GOALS:
**A)** List every numeric balance value given in the AVL tree excerpt.
**B)** Write the next few sentences of the explanation of AVL tree insertion and rebalancing, picking up right after its final sentence.

EXTRACT PROVIDED:
When inserting an element at most one (single or double) rotation is needed, at the lowest point where the tree is out of balance. After rotation the height of that subtree is the same as in the original subtree, so all nodes upwards are balanced. See the answer by colleague Raphael to "Does the rebalancing propagate upwards only to update the height of the nodes in an AVL tree?"

picture: originaly the balance at node $p$ equals $-1$ (left subtree one deeper than right subtree). After insertion in the left subtree the balance is now $-2$. Then rebalancing at $p$ will restore the balance at the root to $0$, while at the same time the heigth of the tree at new root $q$ is now the same as for the original tree. This means that all balance factors above will not change.

DATASET EXCERPT:
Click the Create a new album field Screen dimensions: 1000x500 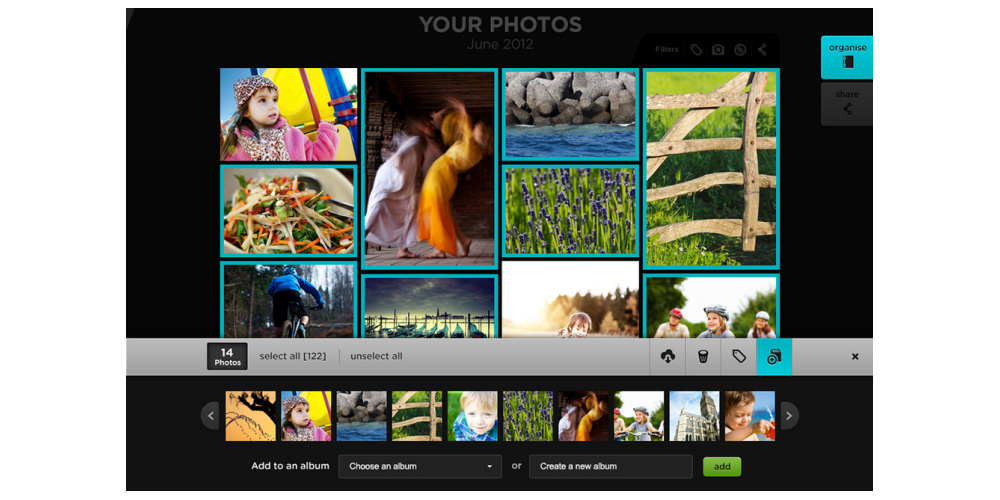point(610,466)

RESULTS OF THE EXERCISE:
**A)** −1 (the original balance at node p), −2 (the balance at p after insertion in the left subtree), and 0 (the balance at the root after rebalancing at p).

**B)**
rebalance AVL tree

When deleting occurs, one is not always that lucky. Rotation does not necessarily restore the original tree height, so the tree has to be updated at other levels higher up in the tree. Worst case trees are those which are minimal AVL trees, meaning with no node can be removed without violating the AVL property. There you might have to rotate every level, thus a logarithmic number of times.

picture: an AVL tree of "Fibonacci" type. Deleting the node marked "X" results in unbalance at $11$. Rebalancing at $11$ leads to a tree that is shorter than the original tree, and we get an new imbalance at the root. Another rotation will solve that problem. Note that again the resulting tree is shorter than the original one, so this would propagate to levels above.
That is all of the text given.